** Opening DOCUMENT PASSAGE block **
As Big River First Nation is a Cree Nation, the Cree language plays a crucial role in the community. According to census data from 2016, a majority of 57% of the youth population have knowledge of the Indigenous language, which in this case is Cree. It is also the first language of nearly 33% of the youth population. Comparatively, only 3.5% of the total population of Saskatchewan has knowledge of the Indigenous language(s). Cree is crucial in the Justice System of the Big River First Nation as they fall under the Whitefish (Big River) First Nation (Cree Court) Circuit Point. In this court, most of the proceedings are done in the Cree language.

In addition to workshops and the Elders Program, the Big River First Nation strengthen their culture by hosting and attending events of sun dances, chicken dances, round dances, community feasts and pow wows. Pow wows are ceremonies in Native American and First Nation cultures where individuals meet and socialize through cultural events and activities. They are very important to the Big River First Nation and the community also has a pow wow arbour project. Sun dances have an important role in Big River First Nation culture as well. Sun Dance, which is also sometimes referred to as Rain or Thirst Dance, is a sacred ceremony done to reaffirm their beliefs and ways and celebrate good health, safe community, and a good harvest.

== Education ==
The Big River First Nation has one elementary school and one high school in the reserves. Their community goals include enhancing youth and adult education programming and investing in post-secondary education.

The Mistahi Sipiy Elementary School has approximately 360 students currently enrolled from nursery to grade five. The Se-Se-Wa-Hum High School had an enrollment of 350 students from grade six to grade twelve during the 2019–2020 school year. Their principles are Lyle Whitefish and Kavia Burns respectively. The programs in High School include sports activities and cultural programs. Both Mistahi Sipiy Elementary School and the Se-Se-Wa-Hum High School have lunch programs for their students through which they provide a healthy breakfast and a hot lunch. They also have an Elder's Program that provides students with access to cultural teachings.
** Closing DOCUMENT PASSAGE block **
** Opening MATERIAL SHOWN block **
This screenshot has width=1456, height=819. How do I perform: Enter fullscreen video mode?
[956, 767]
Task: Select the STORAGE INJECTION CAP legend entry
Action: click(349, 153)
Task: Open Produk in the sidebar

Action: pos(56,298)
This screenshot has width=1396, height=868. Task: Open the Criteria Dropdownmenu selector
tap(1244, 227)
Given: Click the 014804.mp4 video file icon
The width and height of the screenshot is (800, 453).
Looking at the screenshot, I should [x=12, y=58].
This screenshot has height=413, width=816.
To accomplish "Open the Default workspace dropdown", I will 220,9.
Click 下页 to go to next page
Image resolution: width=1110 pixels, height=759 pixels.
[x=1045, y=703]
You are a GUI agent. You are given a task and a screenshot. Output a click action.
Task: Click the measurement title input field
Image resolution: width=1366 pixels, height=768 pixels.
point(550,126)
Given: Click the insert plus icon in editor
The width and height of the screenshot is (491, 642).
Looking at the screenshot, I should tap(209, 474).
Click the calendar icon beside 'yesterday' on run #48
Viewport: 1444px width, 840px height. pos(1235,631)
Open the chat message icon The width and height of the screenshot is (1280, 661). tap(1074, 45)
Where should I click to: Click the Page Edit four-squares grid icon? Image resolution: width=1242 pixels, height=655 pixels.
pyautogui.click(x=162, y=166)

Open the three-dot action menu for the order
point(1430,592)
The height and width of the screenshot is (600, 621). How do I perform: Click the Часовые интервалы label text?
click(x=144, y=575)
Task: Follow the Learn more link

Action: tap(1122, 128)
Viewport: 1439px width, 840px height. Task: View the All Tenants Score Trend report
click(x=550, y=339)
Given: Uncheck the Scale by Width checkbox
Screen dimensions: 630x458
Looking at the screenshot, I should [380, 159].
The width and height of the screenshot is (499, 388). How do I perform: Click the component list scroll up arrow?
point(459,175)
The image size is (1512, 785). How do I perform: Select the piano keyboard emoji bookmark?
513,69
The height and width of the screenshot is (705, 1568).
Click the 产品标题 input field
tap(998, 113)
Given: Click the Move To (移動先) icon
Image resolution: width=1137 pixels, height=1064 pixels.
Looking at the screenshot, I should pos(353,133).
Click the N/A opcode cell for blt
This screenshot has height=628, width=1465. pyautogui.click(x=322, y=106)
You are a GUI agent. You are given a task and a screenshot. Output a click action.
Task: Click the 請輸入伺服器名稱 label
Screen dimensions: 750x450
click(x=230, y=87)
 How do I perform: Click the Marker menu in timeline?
** Closing MATERIAL SHOWN block **
■ ASSIGNMENT 1 ■
From the Big River First Nation passage, list every kind of event the community hosts and attends to strengthen its culture.
■ ASSIGNMENT 2 ■
Continue the Big River First Nation passage from its last sentence.

■ EXERCISE RESPONSE 1 ■
Sun dances, chicken dances, round dances, community feasts, pow wows

■ EXERCISE RESPONSE 2 ■
There are a few support programs for students in the Big River First Nation. The Canada Emergency Student Benefit (CESB) provides financial assistance to students that were impacted by COVID-19 and were unable to find work. This benefit applies to post-secondary students and recent post-secondary and high school graduates. Students that do not qualify for CESB are eligible for the Big River First Nation Post Secondary Student Support Program (PSSSP). This program provides funding to Big River First Nation students in order to access education and skill development opportunities at post-secondary levels which include university entrance programs, certificate or diploma programs, Bachelors programs, and Master's and Doctorate programs. Through this program, the costs covered include tuition, books, travel support, and living allowances.

Recently efforts have been made by Mavis Whitefish-Dreaver, a Saskatchewan educator, to introduce a literary camp at the Big River First Nation. COVID-19 pandemic significantly impacted the schooling and reading of Indigenous children and she, along with three other teachers, developed the literary program in order to combat this impact. They started the program by establishing a baseline by using the "Where to Start" assessment through which they assessed the reading levels, behaviors, and comprehension of students. The tests were conducted at the beginning and end of each week. The program was successful as the results show a significant improvement in students regarding their reading skills.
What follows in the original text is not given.